Change into the hcc1395_hisat2 folder from /data/user/hcc1395_b4b and list the contents.

cd hcc1395_hisat2

ls 

The following SAM alignment files should be present.

hcc1395_normal_rep1.sam
hcc1395_normal_rep2.sam
hcc1395_normal_rep3.sam
hcc1395_tumor_rep1.sam
hcc1395_tumor_rep2.sam
hcc1395_tumor_rep3.sam

The command construct below can be used to convert the SAM files to BAM and it can be explained as follows:

• cat is used to print the hcc1395 sample IDs to the terminal. The sample IDs are stored in a text file called hcc1395_sample_ids.txt one folder up, so it's path can be specified as ../hcc1395_sample_ids.txt. The output from this cat command is sent via pipe (|) to parallel. The samtools command used to convert SAM to BAM is enclosed in parentheses. Within samtools:
• sort will sort the alignment output by coordinate (see http://www.htslib.org/doc/samtools-sort.html for more information).
• -o: prompts for the output file name, which has the .bam extension and prepended by the sample ID (specified using {} as a place holder) sent by cat.
• {}.sam is the input SAM file. Again, {} is used as a place holder for the sample IDs sent by cat.

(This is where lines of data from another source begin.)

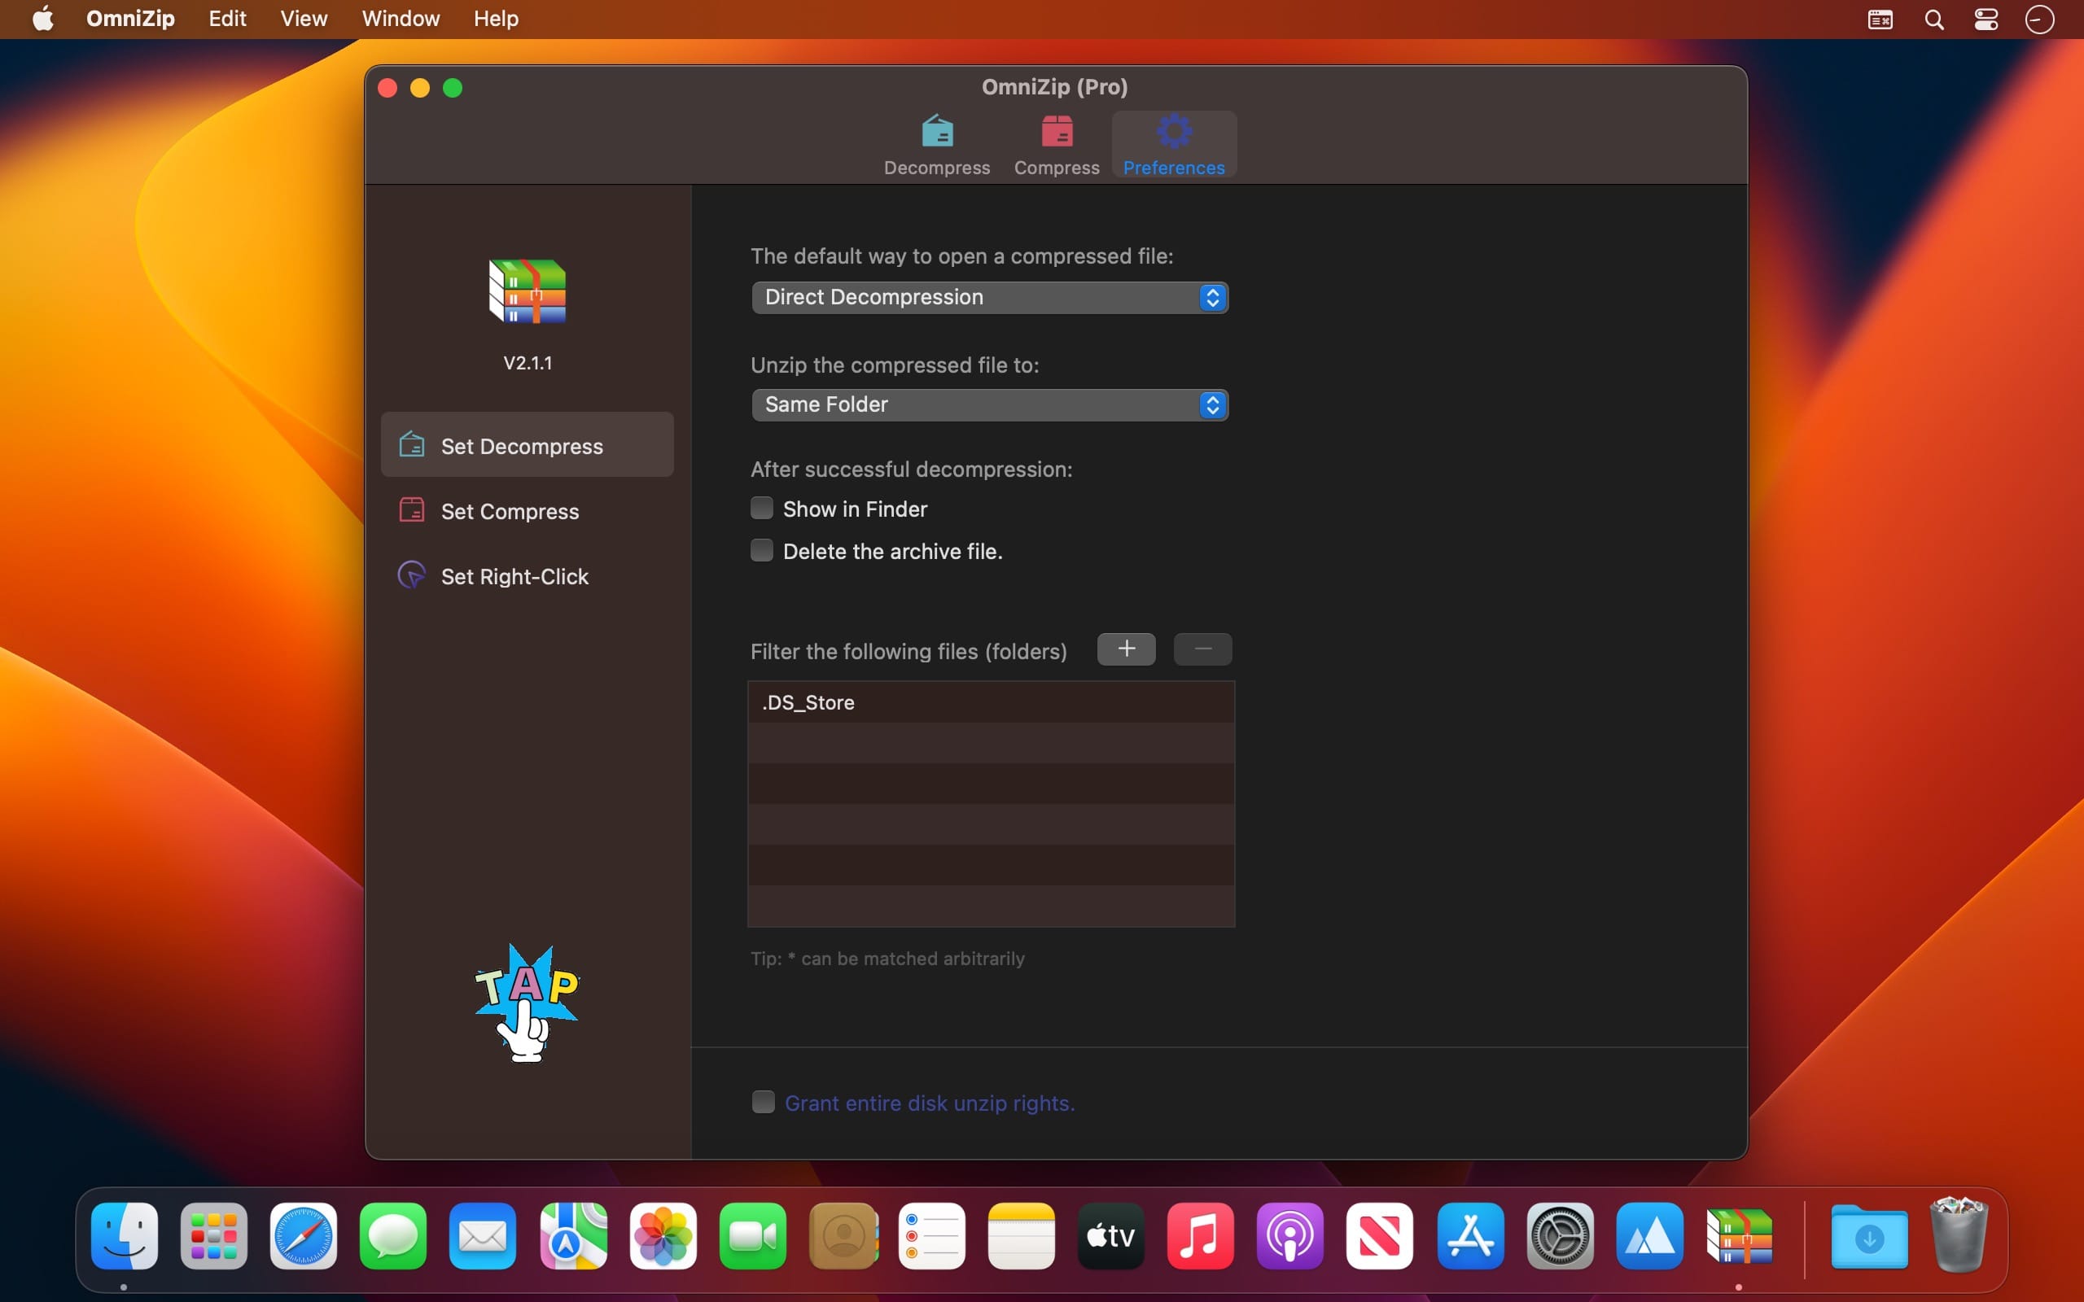Image resolution: width=2084 pixels, height=1302 pixels.
Task: Open the Direct Decompression dropdown
Action: pos(989,297)
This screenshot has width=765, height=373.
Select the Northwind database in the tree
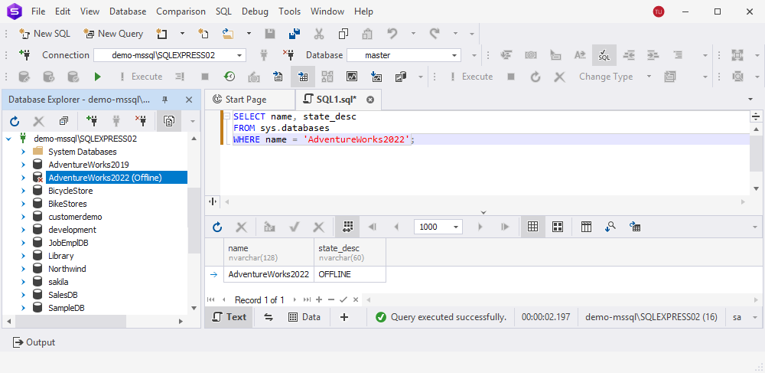click(67, 269)
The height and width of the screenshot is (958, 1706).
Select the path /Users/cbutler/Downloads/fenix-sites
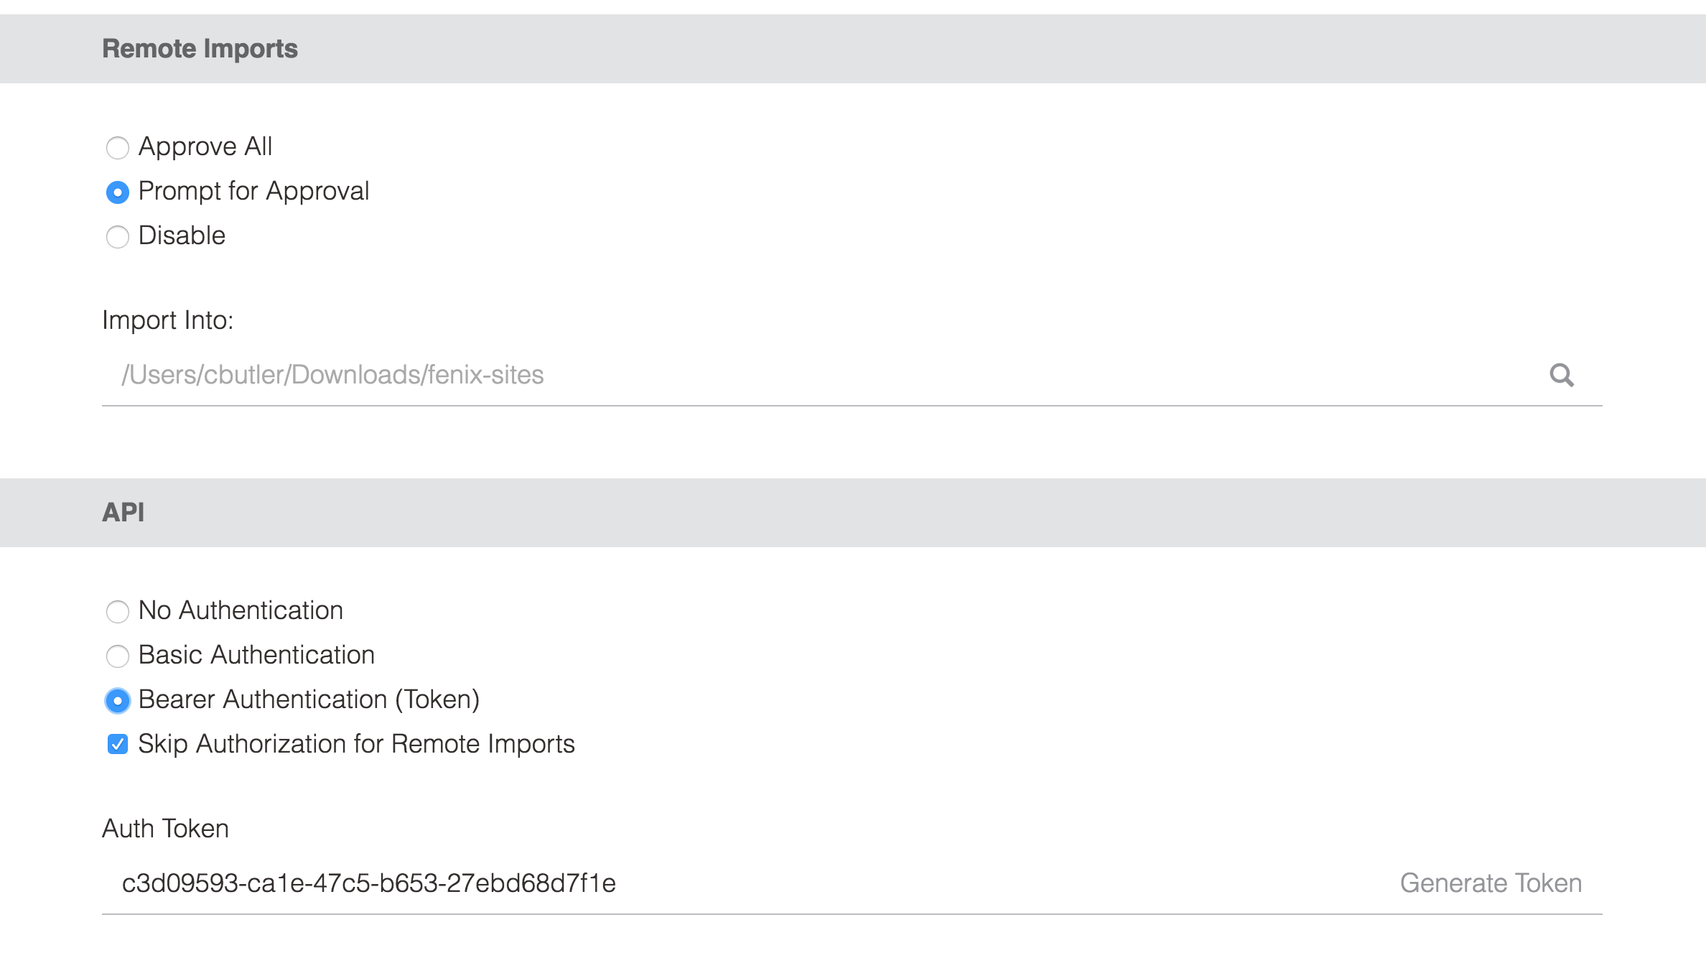tap(332, 375)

cat ../hcc1395_sample_ids.txt | parallel -j 6 "samtools sort -o {}.bam {}.sam"

The next step is to index the BAM files. Again, cat and parallel will be used to performing the indexing step for all BAM files at once. The index subcommand of samtools is used for indexing. The option -b states create an index with extension .bai. The input BAM file follows the -b option and the output .bai file name is specified next.

cat ../hcc1395_sample_ids.txt | parallel -j 6 "samtools index -b {}.bam {}.bam.bai"

Quantifying Gene Expression

Go back to /data/user/hcc1395_b4b.

cd /data/user/hcc1395_b4b

Create a directory called hcc1395_featurecounts.

mkdir hcc1395_featurecounts

Go back into /data/user/hcc1395_b4b/hcc1395_hisat2 for this exercise.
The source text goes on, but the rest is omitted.